• _Quoted passage_
>> begin
An image of a map showing traffic fatalities involving animals in the area surrounding Mount Fuji, whereby clicking on an animal's silhouette shows a photograph taken in the local area. (Photo courtesy of Tokyo Metropolitan University associate professor Hidenori Watanave)

In an effort to curb the number of wild animals hit and killed by motor vehicles in the region surrounding Mount Fuji, where such creatures abound, the Tokyo Metropolitan University and a local environmental protection group have worked together to produce a digital map showing the places where such traffic fatalities have occurred in the past.

    The map has been put together such that it is possible to automatically identify which areas have had high numbers of such accidents, as well as the types of animals that were involved. As such, motorists are being asked to make efforts to reduce these types of incidents.

    Animals killed by vehicles are referred to as "road kill" -- and it is a problem that has become widespread. No punishment is meted out for causing such accidents, however, and most cases simply go unreported. As a result, the total numbers of animals killed has until now remained largely unknown.
>> end
• _Set problem_
Carry on the article about road kill near Mount Fuji from the point where it stops. The lines that follow come from a separate source.

• _Supplied material_
>> begin
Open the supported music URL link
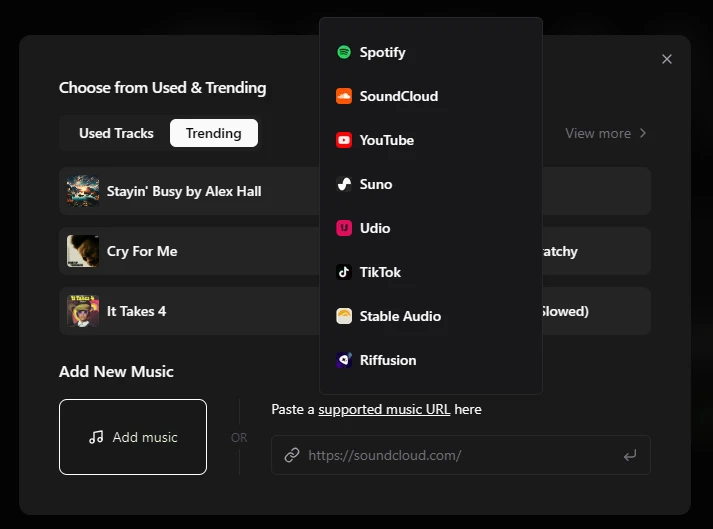 [384, 409]
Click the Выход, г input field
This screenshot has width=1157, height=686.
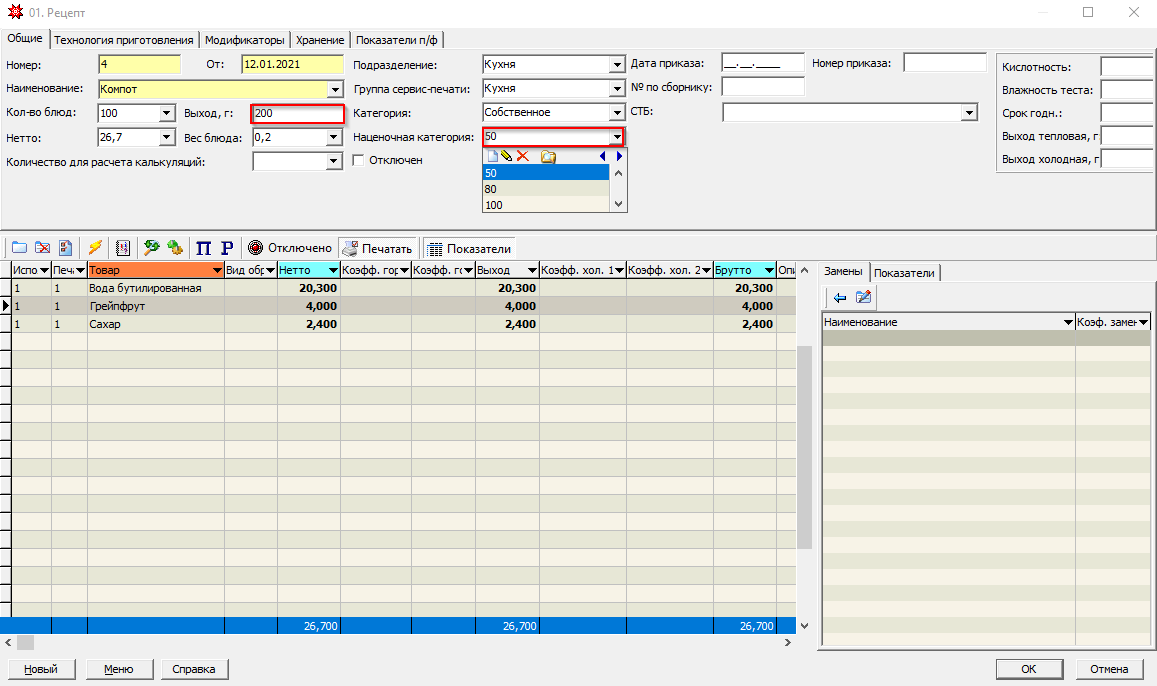point(297,113)
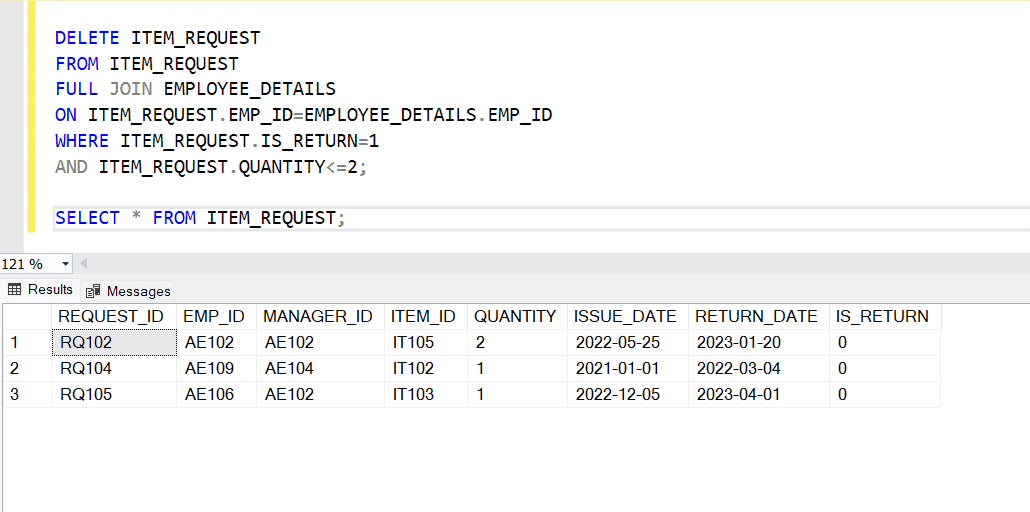The width and height of the screenshot is (1030, 512).
Task: Click the 2021-01-01 issue date cell
Action: pyautogui.click(x=627, y=369)
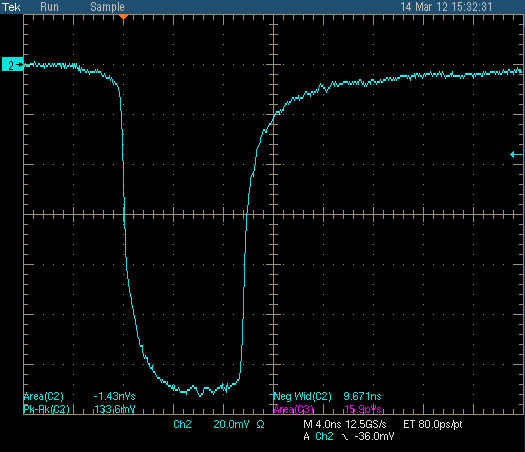
Task: Select the Run status indicator
Action: coord(49,7)
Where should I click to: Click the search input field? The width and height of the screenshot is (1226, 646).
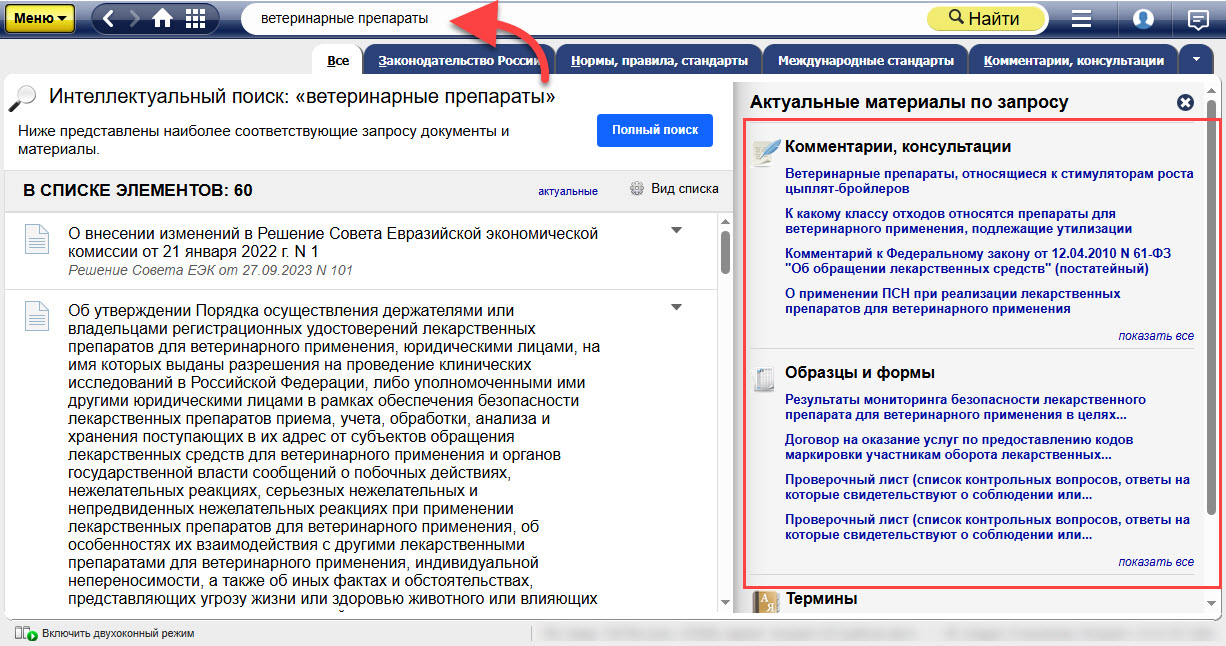580,19
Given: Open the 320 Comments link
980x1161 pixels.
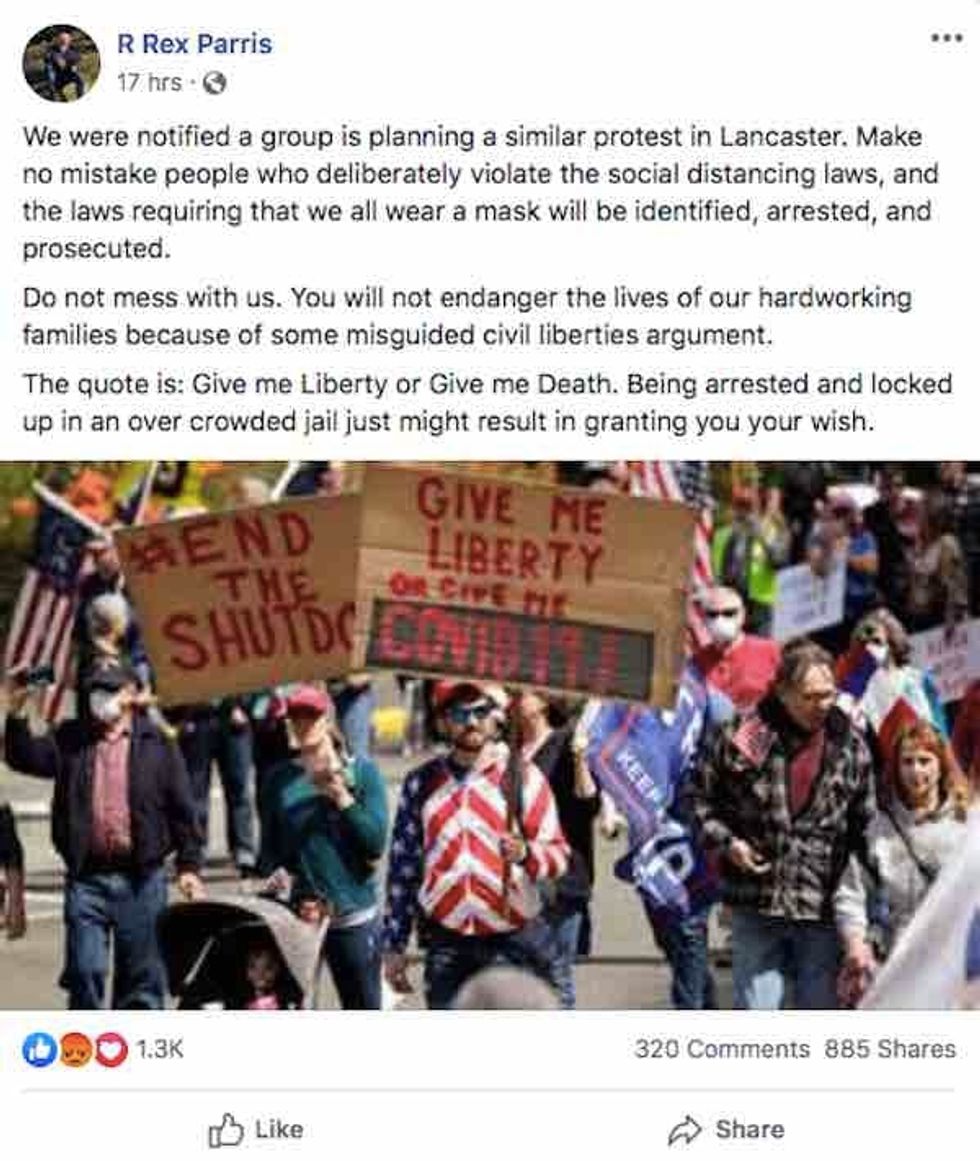Looking at the screenshot, I should click(x=722, y=1049).
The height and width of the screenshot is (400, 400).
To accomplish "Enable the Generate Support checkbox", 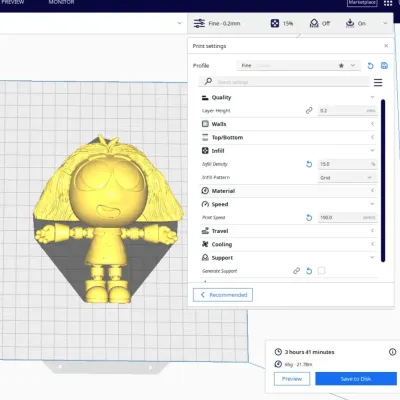I will tap(321, 271).
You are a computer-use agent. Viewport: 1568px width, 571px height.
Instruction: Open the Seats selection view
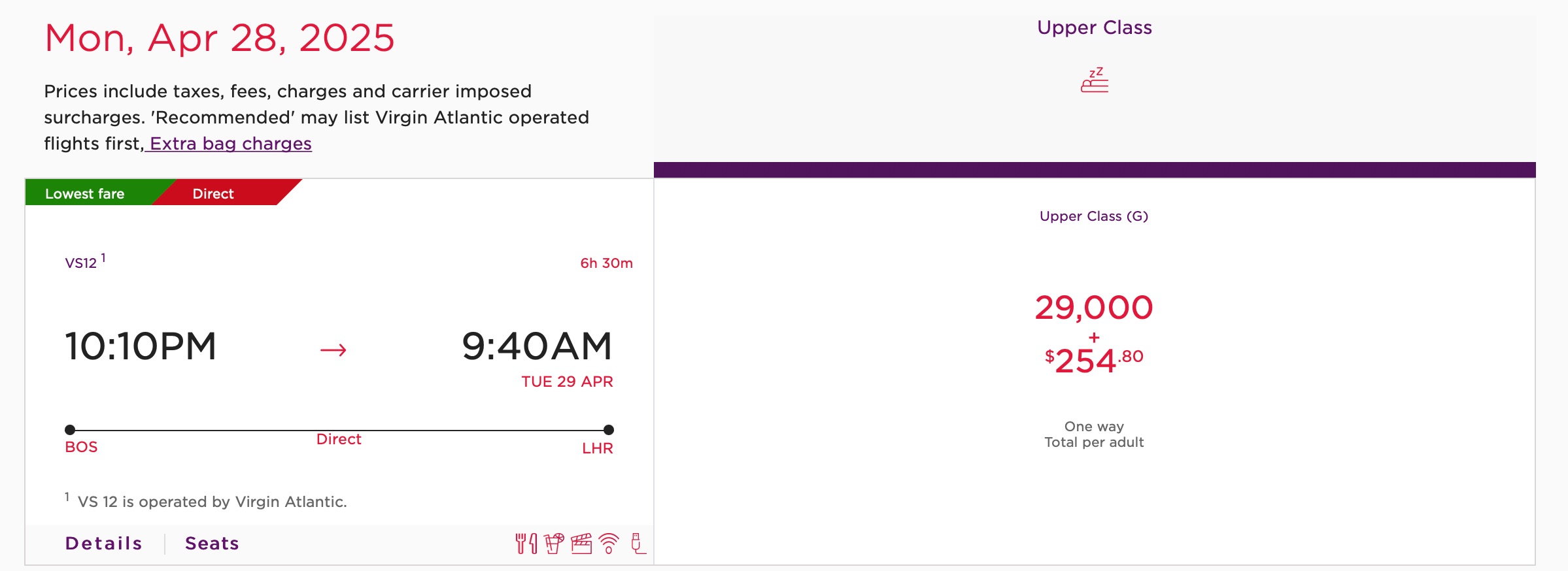211,543
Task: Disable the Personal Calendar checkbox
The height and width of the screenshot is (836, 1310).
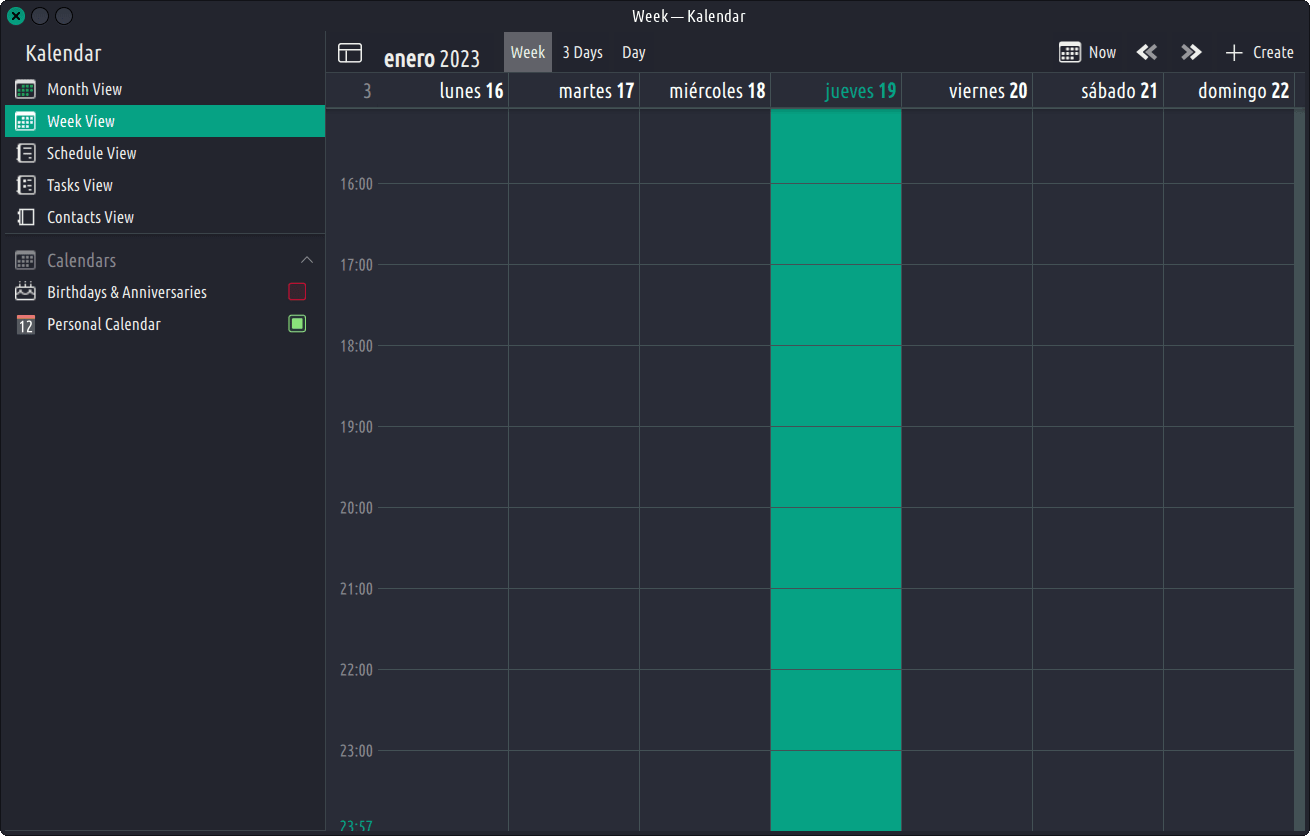Action: point(297,324)
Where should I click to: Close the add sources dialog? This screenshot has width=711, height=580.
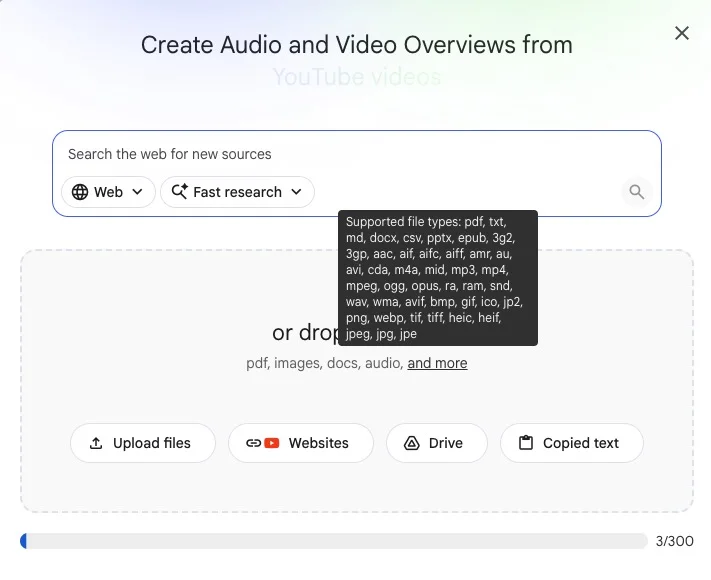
>> end
• _Answer to this exercise_
    In response, the Mount Fuji Outdoor Museum -- an environmental protection group that is headed by Hiroaki Funatsu and based in the town of Fujikawaguchiko, Yamanashi Prefecture -- spent around one year beginning in October 2014 going around the national and prefectural roads near Mount Fuji in Yamanashi and Shizuoka prefectures in order to gather more concrete details regarding the 135 traffic fatalities in the area.

    Working together with Tokyo Metropolitan University associate professor Hidenori Watanave 's network media art research team, group members then set about collaboratively creating the map, which is available online at

    The types and numbers of animals that have been involved in the fatal accidents are as follows: Japanese deer (35), Japanese raccoon (21), various types of birds (13), and Japanese martens (11), among others. The maps shows the animals' silhouettes, and clicking on the image reveals the date and time that the animal was discovered, as well as a street view image from Google Maps that was taken using on-scene photography.

    The image mapping through this project has clarified the fact that a large number of the fatalities have taken place along National Route 139 near the Fuji Five Lakes area, which is an area known for having a high rate of traffic. The initiative has also elucidated the fact that there is a seasonal component involved, such as a high rate of Japanese martens being involved in the traffic incidents during the wintertime.

    Despite the fact that there are road signs saying "Watch for animals" in a total of 140 different locations in the area, it also became clear through the mapping initiative that the number of accidents was not decreasing even in nearby places where such signage had been placed.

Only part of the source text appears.